__WORK TASK__: Identify each line in the records below that contains the word "computer", and copy it.

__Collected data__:
•••
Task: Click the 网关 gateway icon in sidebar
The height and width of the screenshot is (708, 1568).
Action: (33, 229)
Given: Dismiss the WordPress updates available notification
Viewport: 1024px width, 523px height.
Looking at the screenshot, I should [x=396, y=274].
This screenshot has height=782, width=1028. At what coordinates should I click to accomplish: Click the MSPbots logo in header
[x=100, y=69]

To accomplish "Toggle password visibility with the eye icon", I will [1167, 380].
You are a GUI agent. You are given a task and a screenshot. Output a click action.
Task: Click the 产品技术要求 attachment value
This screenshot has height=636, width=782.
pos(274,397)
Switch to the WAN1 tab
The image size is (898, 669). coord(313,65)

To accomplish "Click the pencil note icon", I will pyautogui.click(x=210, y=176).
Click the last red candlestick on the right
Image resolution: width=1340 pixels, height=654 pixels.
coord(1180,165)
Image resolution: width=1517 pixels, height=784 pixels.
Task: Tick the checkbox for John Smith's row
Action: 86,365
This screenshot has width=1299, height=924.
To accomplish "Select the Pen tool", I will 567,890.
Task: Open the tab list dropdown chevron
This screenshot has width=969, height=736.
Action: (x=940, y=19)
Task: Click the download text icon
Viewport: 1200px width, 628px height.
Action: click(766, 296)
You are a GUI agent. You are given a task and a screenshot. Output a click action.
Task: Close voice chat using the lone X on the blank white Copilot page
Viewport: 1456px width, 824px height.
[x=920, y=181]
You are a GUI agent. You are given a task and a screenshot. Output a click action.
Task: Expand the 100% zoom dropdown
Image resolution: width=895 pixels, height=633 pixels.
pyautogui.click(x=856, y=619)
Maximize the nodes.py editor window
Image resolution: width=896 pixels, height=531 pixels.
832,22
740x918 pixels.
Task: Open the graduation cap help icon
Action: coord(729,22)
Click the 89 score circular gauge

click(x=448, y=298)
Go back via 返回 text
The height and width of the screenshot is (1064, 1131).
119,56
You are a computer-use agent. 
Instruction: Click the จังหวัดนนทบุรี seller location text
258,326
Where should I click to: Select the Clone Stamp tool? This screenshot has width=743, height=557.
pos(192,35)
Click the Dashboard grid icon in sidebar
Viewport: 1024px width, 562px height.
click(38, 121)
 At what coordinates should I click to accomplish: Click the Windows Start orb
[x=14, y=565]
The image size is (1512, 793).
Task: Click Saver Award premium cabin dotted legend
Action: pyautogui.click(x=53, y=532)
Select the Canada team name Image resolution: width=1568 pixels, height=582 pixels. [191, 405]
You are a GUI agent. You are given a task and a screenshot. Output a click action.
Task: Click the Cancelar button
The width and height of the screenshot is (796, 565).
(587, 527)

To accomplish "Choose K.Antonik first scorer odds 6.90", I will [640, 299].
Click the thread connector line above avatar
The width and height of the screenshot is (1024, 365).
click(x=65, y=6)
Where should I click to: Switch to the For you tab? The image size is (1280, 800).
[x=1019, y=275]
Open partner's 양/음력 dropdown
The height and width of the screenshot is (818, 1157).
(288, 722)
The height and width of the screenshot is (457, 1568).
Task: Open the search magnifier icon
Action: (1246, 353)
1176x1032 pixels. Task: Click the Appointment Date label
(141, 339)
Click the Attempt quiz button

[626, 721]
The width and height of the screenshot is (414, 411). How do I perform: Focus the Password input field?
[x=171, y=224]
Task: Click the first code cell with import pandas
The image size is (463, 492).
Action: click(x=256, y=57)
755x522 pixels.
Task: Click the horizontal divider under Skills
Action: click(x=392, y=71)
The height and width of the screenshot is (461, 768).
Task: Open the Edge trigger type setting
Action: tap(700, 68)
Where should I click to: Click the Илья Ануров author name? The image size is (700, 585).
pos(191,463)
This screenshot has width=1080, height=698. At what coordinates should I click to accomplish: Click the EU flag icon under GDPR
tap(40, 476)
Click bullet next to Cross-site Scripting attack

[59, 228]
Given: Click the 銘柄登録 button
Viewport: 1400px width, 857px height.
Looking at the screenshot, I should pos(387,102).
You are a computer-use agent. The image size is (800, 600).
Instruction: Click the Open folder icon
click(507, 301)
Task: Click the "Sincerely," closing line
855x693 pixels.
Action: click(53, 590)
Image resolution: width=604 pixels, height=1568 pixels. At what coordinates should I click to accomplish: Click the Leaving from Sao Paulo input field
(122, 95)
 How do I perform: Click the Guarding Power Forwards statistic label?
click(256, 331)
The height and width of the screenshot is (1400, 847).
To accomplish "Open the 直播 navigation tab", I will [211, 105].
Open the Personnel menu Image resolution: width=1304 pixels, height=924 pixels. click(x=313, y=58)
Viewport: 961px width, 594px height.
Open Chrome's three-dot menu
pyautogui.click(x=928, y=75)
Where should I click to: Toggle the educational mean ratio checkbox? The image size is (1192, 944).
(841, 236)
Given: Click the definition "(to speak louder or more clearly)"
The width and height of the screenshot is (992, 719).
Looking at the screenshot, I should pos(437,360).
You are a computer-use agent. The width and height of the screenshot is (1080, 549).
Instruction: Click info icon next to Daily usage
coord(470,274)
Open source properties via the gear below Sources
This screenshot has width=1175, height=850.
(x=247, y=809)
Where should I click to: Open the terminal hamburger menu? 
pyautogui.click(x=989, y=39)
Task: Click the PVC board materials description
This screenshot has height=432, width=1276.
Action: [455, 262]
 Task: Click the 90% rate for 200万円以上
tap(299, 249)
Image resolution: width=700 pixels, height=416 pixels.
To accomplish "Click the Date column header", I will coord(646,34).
•••
__WRITTEN SOLUTION__:
You are a computer-use agent. 
You are a computer-use agent. The image size is (800, 600).
You are a computer-use agent. The width and height of the screenshot is (1080, 549).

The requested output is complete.